Film review: Saving Mr Banks (PG)
A bit more than a spoonful of sugar
Dir. John Lee Hancock; Starring Emma Thompson, Tom Hanks, 125mins
Walt Disney Pictures indulges in some self-congratulatory mythologising in this sentimentalised comic account of how avuncular Uncle Walt (Tom Hanks), after 20 years of asking, was finally able to persuade the precious, prim, haughty – and hard-up – British author PL Travers (Emma Thompson) to grant him the film rights to her Mary Poppins books. “Mary Poppins does not sing,” she insists, and “I won’t have her turned into one of your silly cartoons.” But, of course, the joke is on her, because Walt’s film is a timeless family favourite. Thankfully, Thompson’s playing of Travers is so deft that we instantly warm to her, and forgive her her snobbery. Furthermore, her scolding of the song-writing Sherman brothers in the writers’ room is positively Joyce Grenfellian, while the snorting derision with which she greets Walt’s appraisal of Dick Van Dyke is priceless.

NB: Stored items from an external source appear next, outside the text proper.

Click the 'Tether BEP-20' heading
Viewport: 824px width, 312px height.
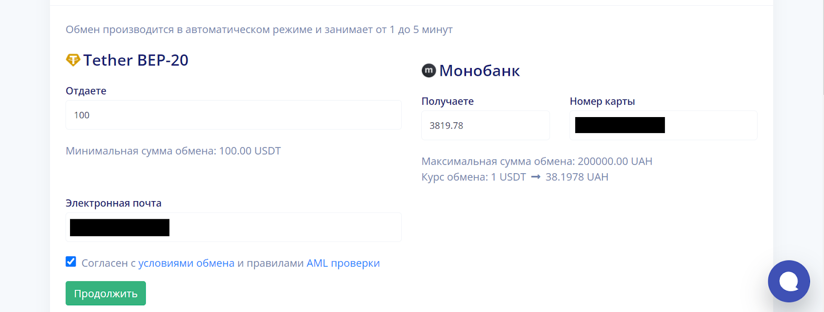pos(136,60)
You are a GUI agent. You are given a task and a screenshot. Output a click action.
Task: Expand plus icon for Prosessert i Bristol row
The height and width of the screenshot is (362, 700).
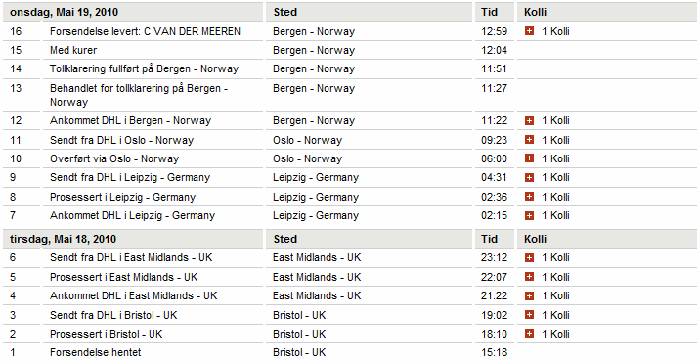coord(530,334)
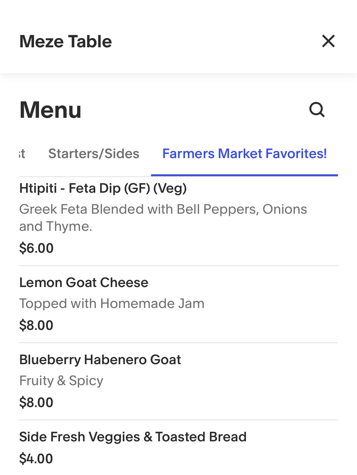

All of which jollity makes the repeated flashbacks to Travers’ formative years as the young child of an alcoholic Irish banker (Colin Farrell) frankly tiresome. We miss the twinkle of Thompson and Hanks in every one of these scenes. And, even worse, they insult the intelligence of both the film viewer and of Mrs Travers, with their implication that her stories were nothing but thinly fictionalised accounts of her own childhood.